### EXERCISE DESCRIPTION
Please output only the lines that begin at the line with "Task: Expand the 表示件数 page size dropdown" and run through the end of the entries below, exactly as written. Drop all pictures.

### AVAILABLE DATA
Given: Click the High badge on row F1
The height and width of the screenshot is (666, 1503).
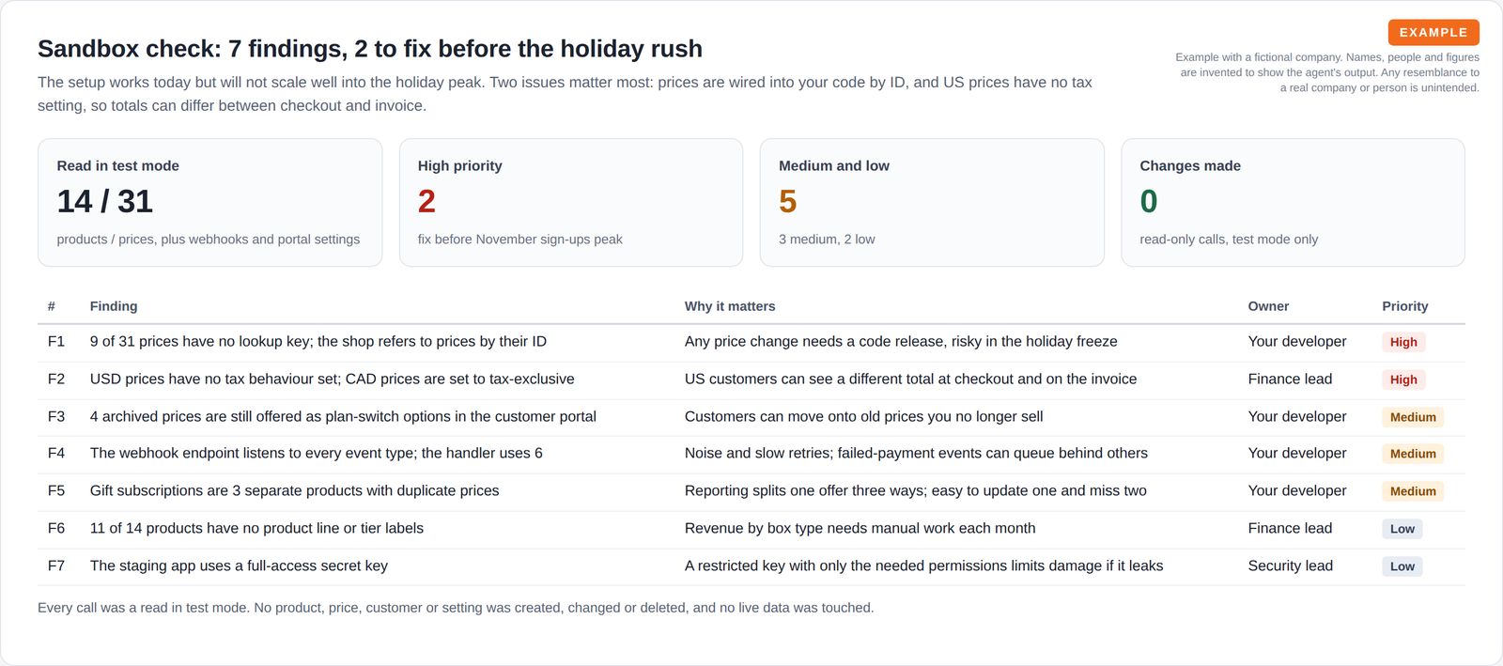Looking at the screenshot, I should (x=1403, y=342).
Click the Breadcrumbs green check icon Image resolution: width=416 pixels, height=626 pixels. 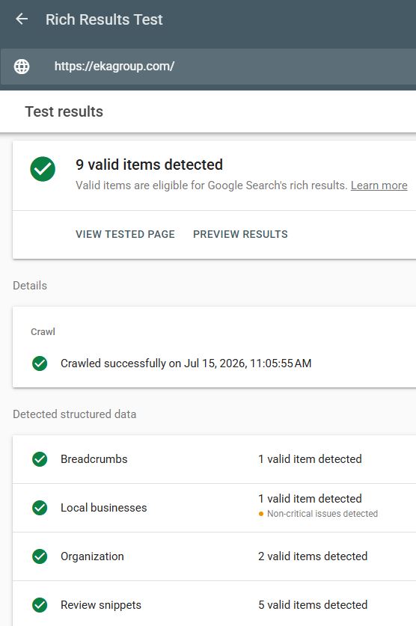40,459
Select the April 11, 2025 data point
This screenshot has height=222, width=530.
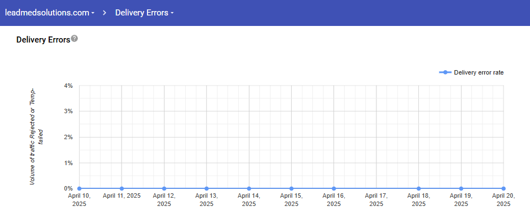coord(122,188)
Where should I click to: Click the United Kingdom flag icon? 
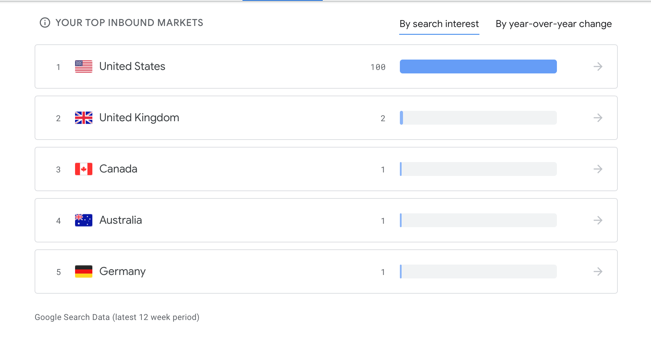(84, 118)
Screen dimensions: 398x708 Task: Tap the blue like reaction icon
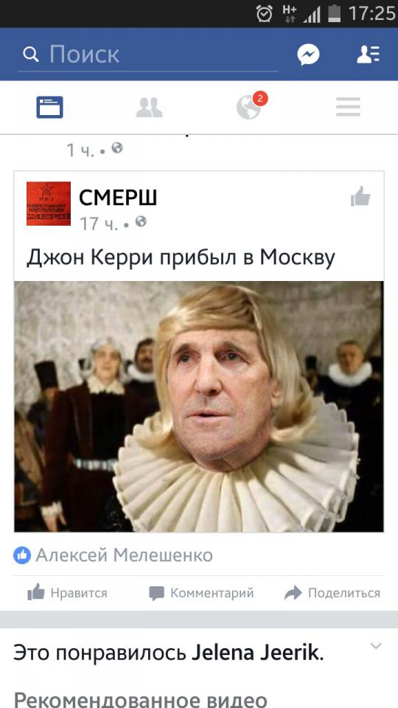[22, 555]
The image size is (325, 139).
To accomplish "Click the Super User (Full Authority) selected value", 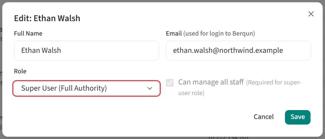I will pyautogui.click(x=64, y=88).
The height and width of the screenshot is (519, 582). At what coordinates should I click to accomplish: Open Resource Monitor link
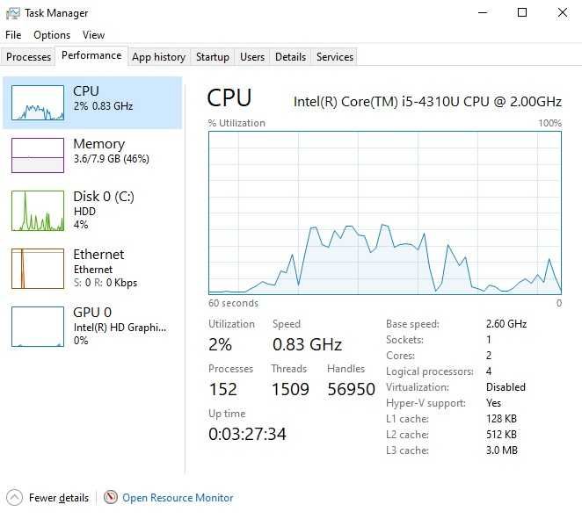(178, 498)
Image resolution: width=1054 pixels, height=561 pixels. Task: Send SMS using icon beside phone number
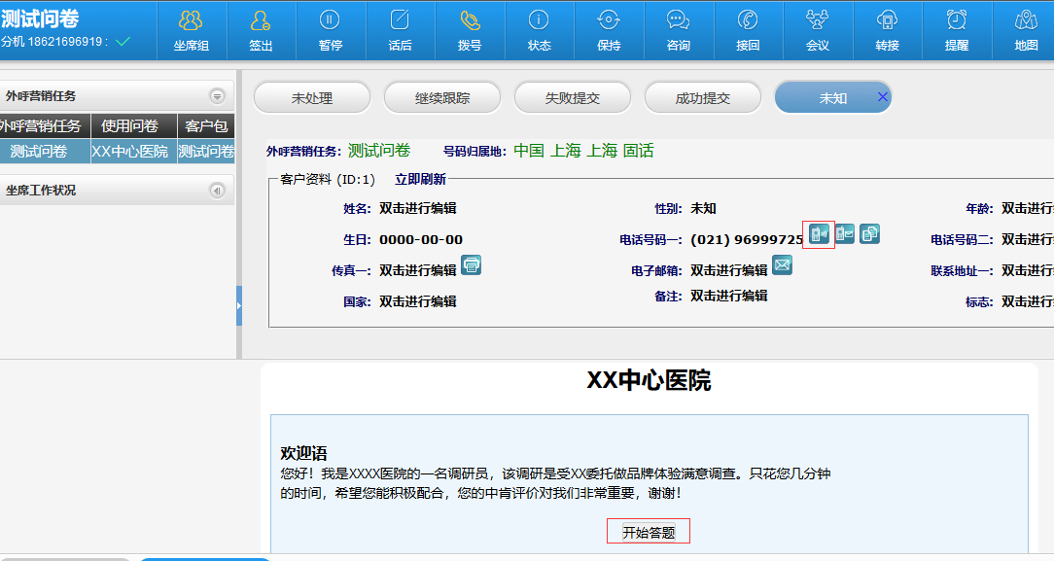tap(845, 234)
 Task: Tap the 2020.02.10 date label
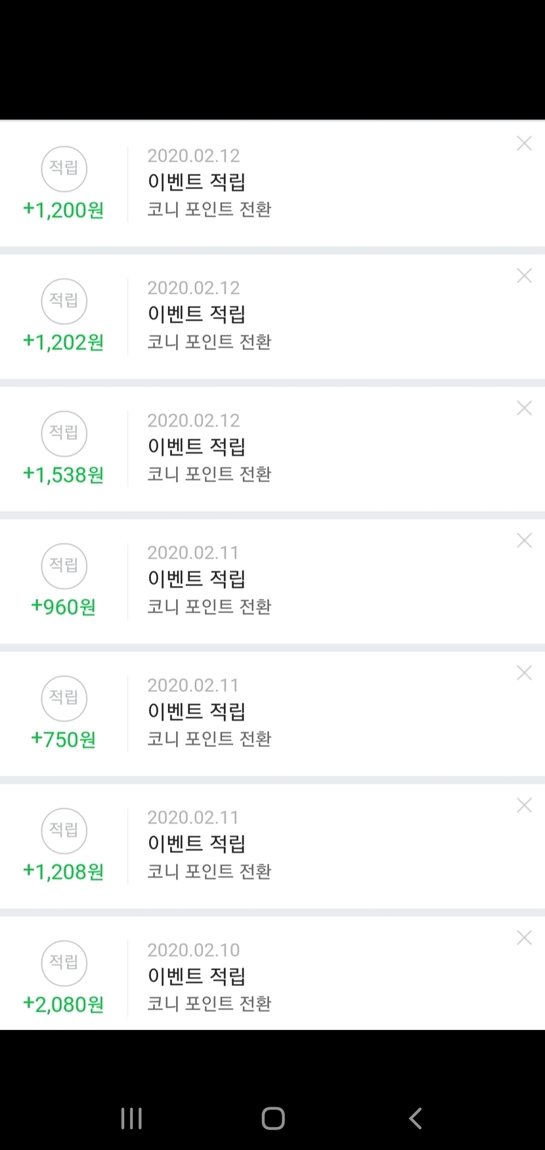pos(193,950)
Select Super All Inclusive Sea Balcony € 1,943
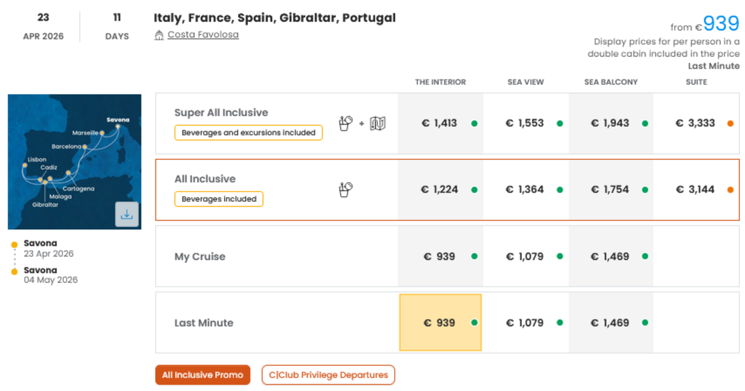This screenshot has width=745, height=391. point(610,123)
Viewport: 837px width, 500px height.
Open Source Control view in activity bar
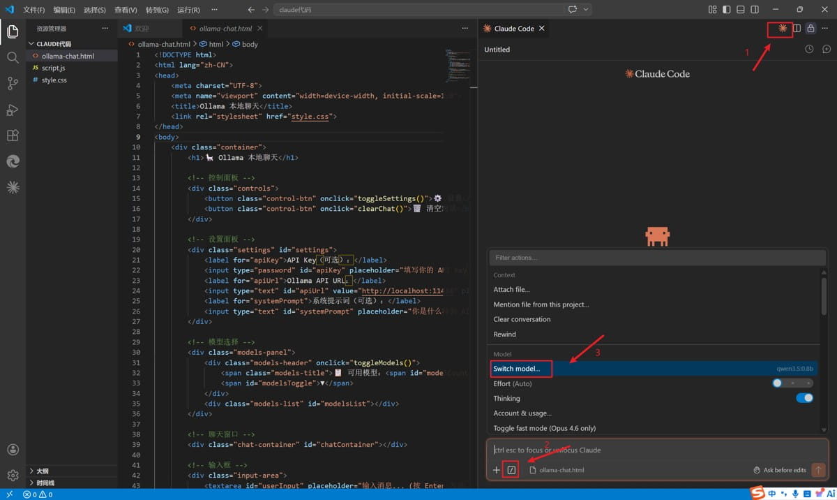click(x=13, y=84)
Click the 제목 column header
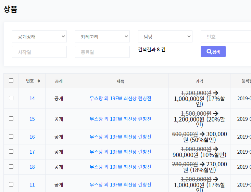 point(120,81)
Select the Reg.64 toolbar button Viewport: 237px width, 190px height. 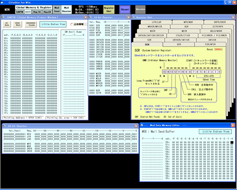click(x=47, y=12)
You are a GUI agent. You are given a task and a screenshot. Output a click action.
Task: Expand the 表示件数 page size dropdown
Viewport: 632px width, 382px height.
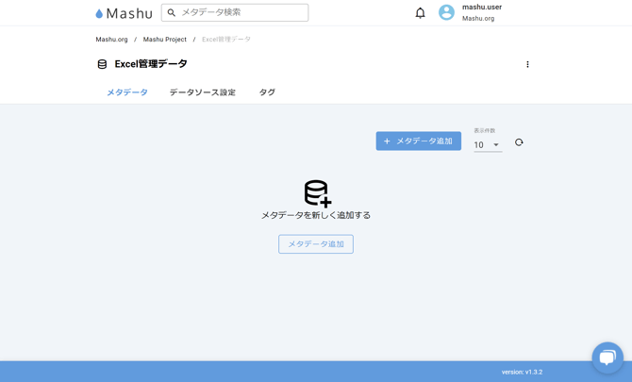[x=486, y=145]
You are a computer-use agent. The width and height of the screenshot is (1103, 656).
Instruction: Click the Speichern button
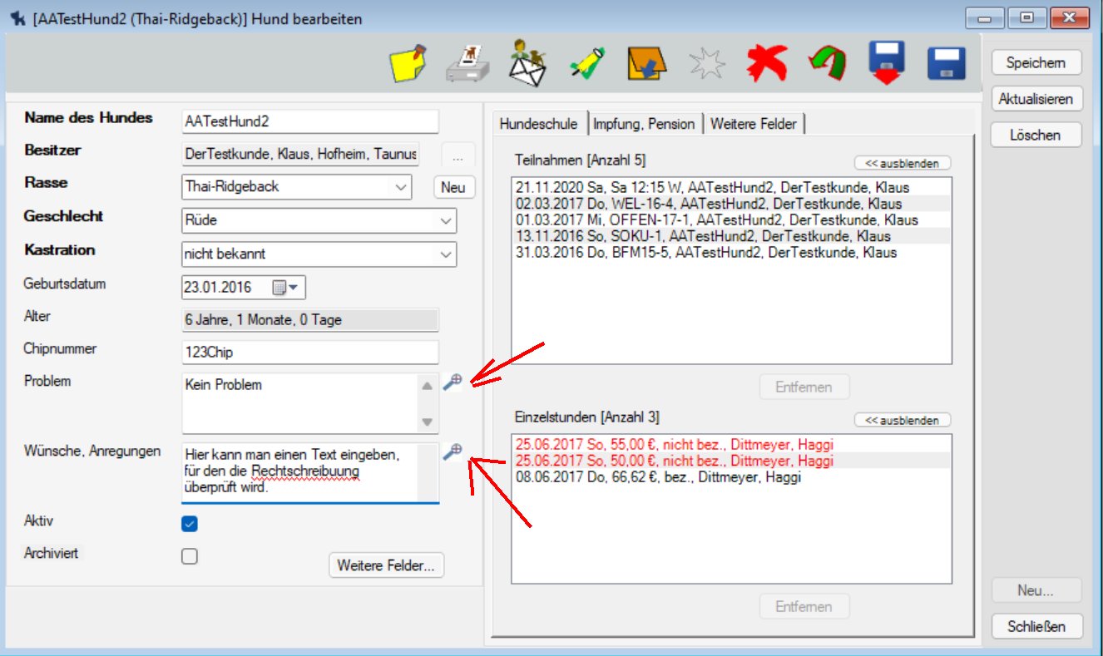[1036, 62]
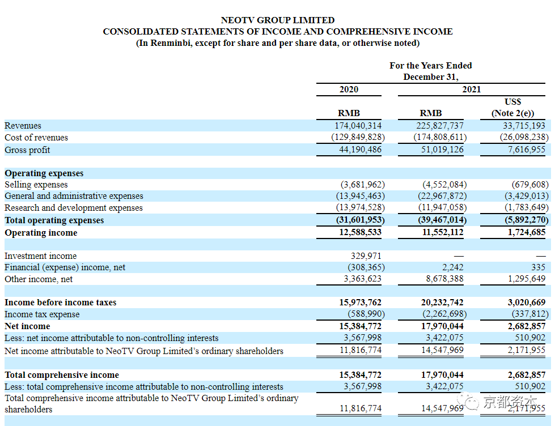Select Research and development expenses label
Image resolution: width=555 pixels, height=426 pixels.
pyautogui.click(x=74, y=208)
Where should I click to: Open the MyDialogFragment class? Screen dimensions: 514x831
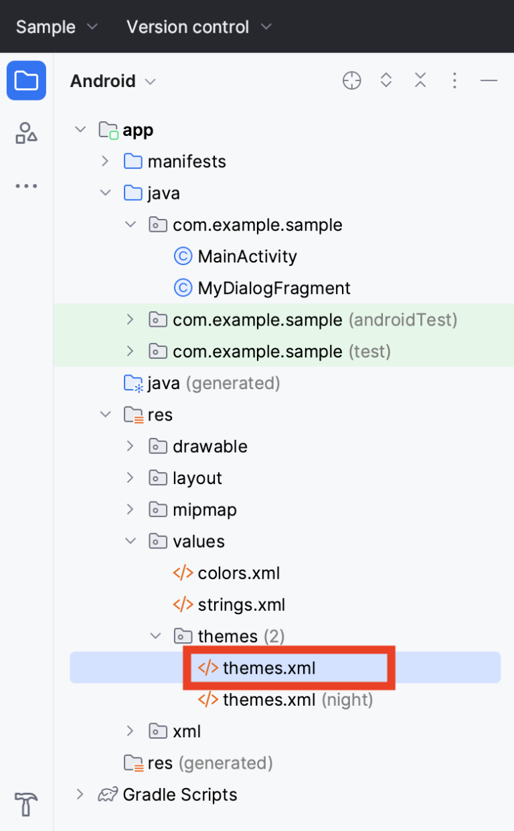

### REPLY
Task: Expand the 表示件数 page size dropdown
Viewport: 632px width, 382px height.
[x=486, y=145]
You are a computer-use agent. The width and height of the screenshot is (1103, 656).
Instruction: Click the Speichern button
[1036, 62]
Select Research and development expenses label
Image resolution: width=555 pixels, height=426 pixels.
pyautogui.click(x=74, y=208)
Where should I click to: Open the MyDialogFragment class? Screen dimensions: 514x831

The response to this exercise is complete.